A evolução, no sentido representacional, da imagem escultórica na Grécia antiga, percorre um caminho que partiu da rigidez estilística da escultura egípcia que podemos observar no período arcaico, atingindo ao final deste percurso, a exatidão representacional que reconhecemos na escultura “Kristian Boy”, século V AC. Estranhamente, este rigor mimético, uma vez conquistado pelos artífices gregos, foi logo abandonado, voltando-se toda imagem escultórica, a partir de então, ao modo idealizado de produção, referenciado novamente, pelas figuras de córus e coré. Considerando esta premissa, podemos dizer que a imagem artística é algo que transcende a mera figuração mimética, e é neste âmbito que vamos abordar a atitude da artista em questão.

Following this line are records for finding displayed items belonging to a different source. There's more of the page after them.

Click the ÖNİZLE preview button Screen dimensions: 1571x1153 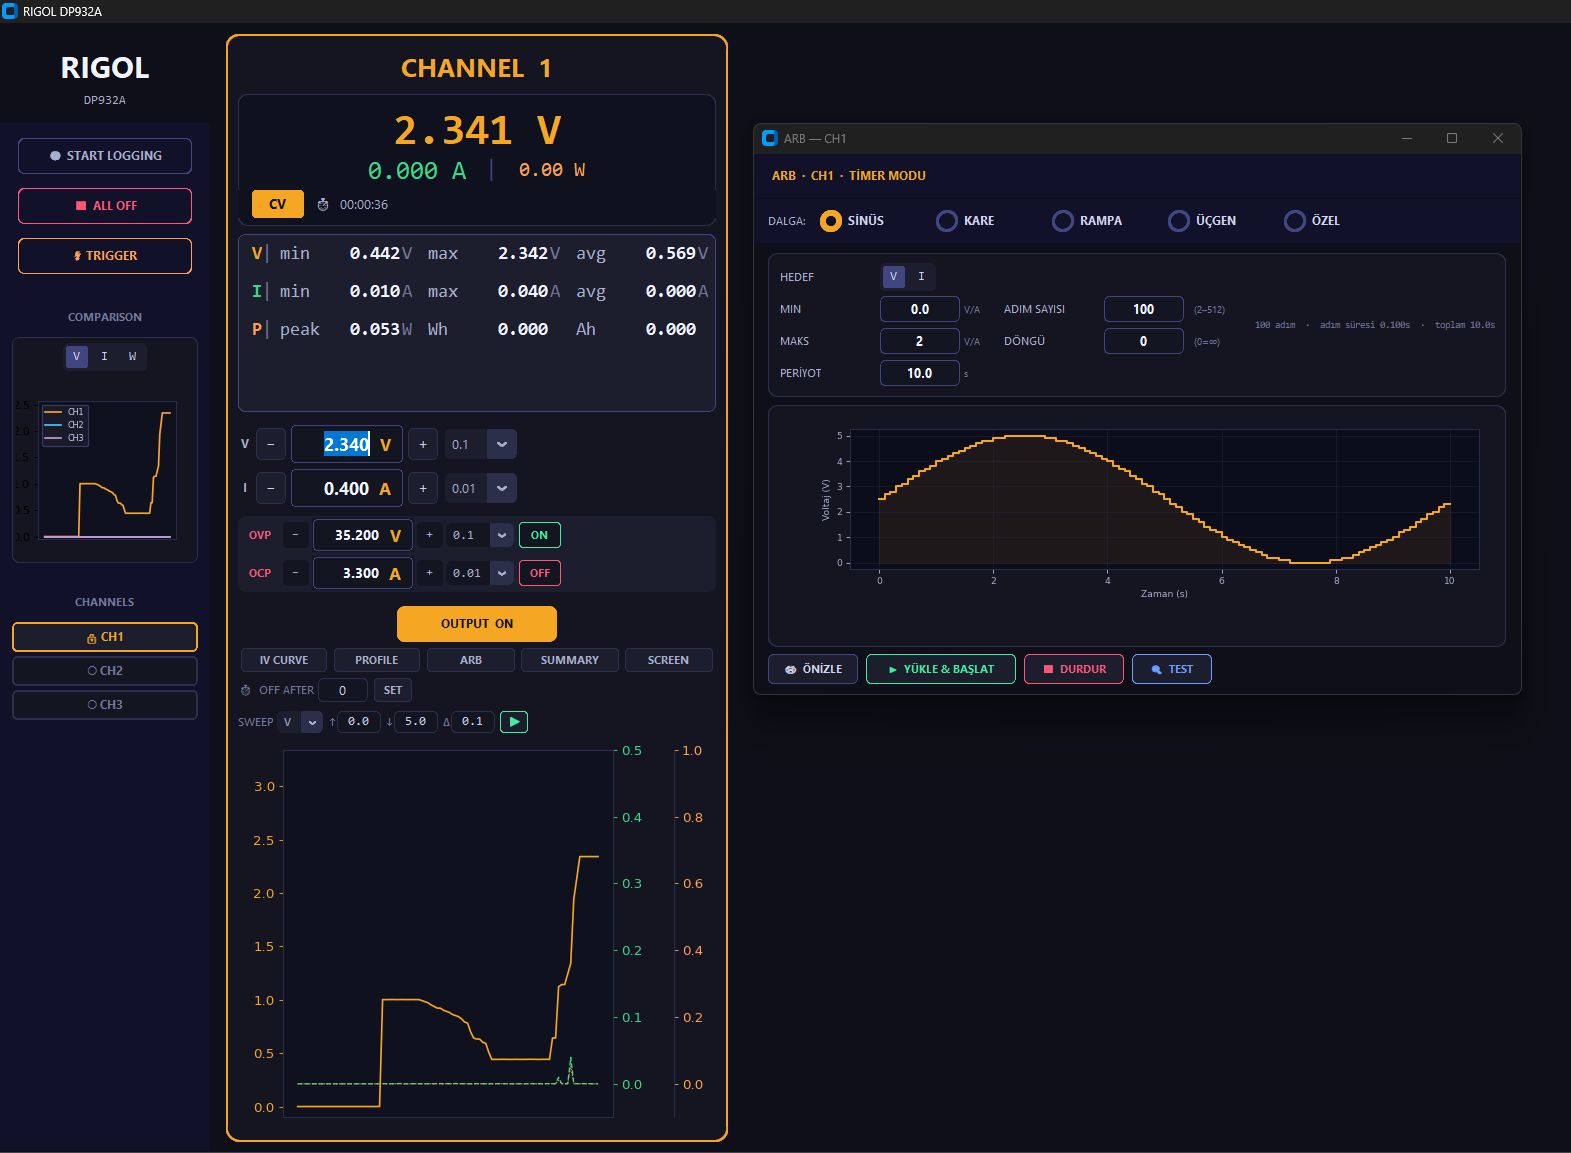tap(812, 669)
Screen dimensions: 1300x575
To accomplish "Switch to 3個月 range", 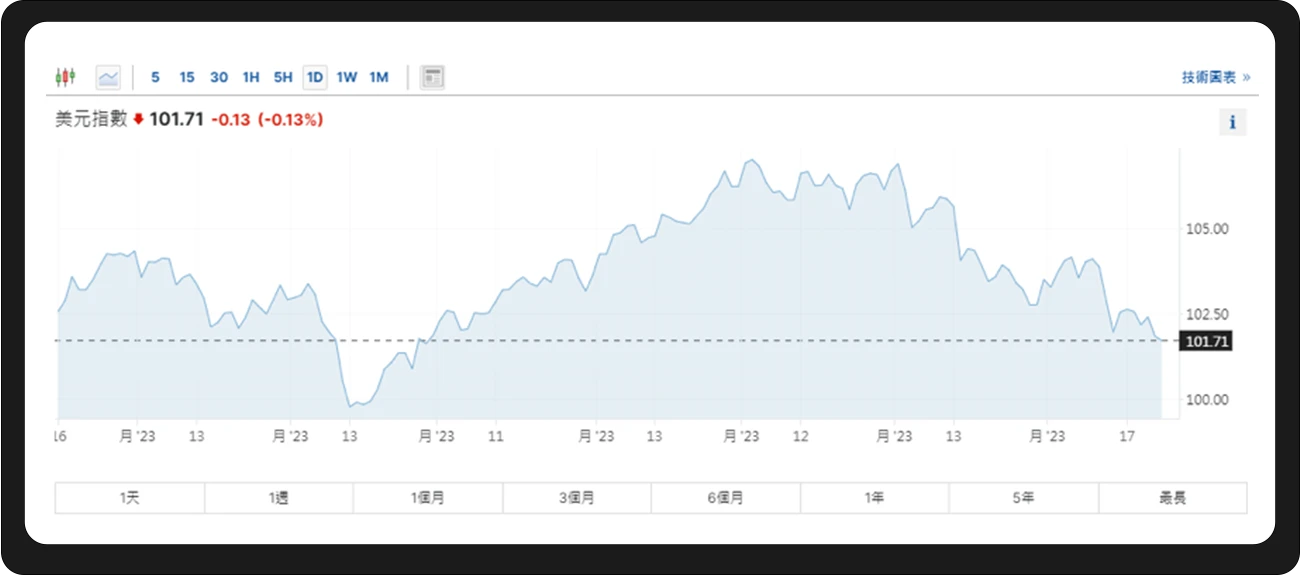I will click(577, 497).
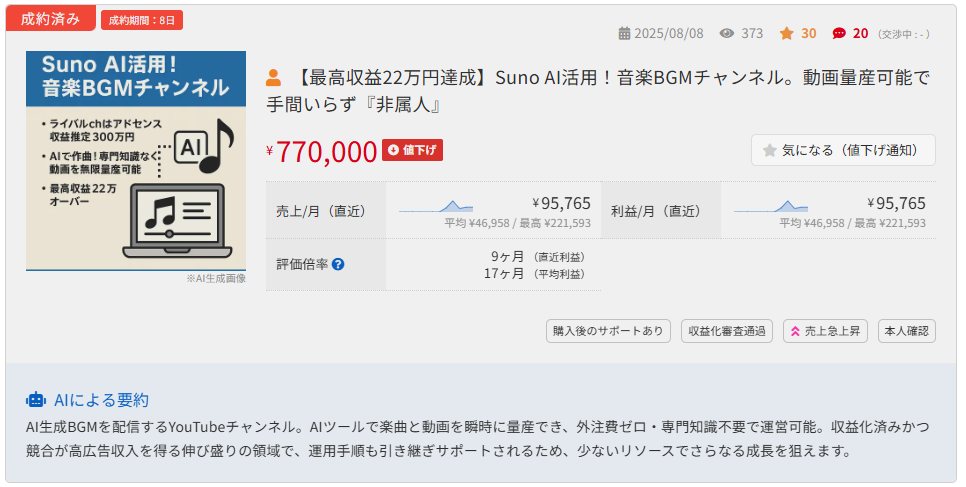
Task: Open the Suno AI BGM channel thumbnail
Action: coord(136,160)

Ao adentramos no universo de imagens que Chrystiane Correa disponibilizou para esta mostra, podemos dizer que a indecisão entre a techné e a poyesis foi superada, uma vez que torna se explicito para nós, sua inclinação em direção ao não representacional, uma opção clara pela diferença, em vez de igualdade. As imagens planares desta artista visual, não buscam a exatidão figurativa, muito pelo contrario, elas são um decaimento, no sentido racional puro deste termo, uma versão pessoal, referenciada por uma experiência memorial junto a natureza e ao tempo. Suas imagens não descrevem o mundo vegetal exclusivamente, nem decidem pelos simbolismos internalizantes das, em vez disto, mesclam impressões originadas do seu interior imaginativo pessoal, com as imagens oriundas da natureza que engolfa um sujeito artista, inscrito em um atelier, no Engenho do Mato em Niterói. Baseados nesta compreensão, podemos então dizer que: no transito entre o simbolismo proliferativo e caótico da internalidade do sujeito, e uma enxurrada de imagens naturais, nesta diferença, entre o dentro e o fora, entre a representação e a transubstanciação das imagens, residem as obras de Chystiane Correa. Deste modo, sabemos então de antemão, que: o termo “original”, só aplica se, ao natural, e que resta para as imagens que produzimos, a condição de coisa traduzida pela sensibilidade humana, algo que não é exato, mas que é acrescido pela incerteza e dúvida que permeia a substância poética.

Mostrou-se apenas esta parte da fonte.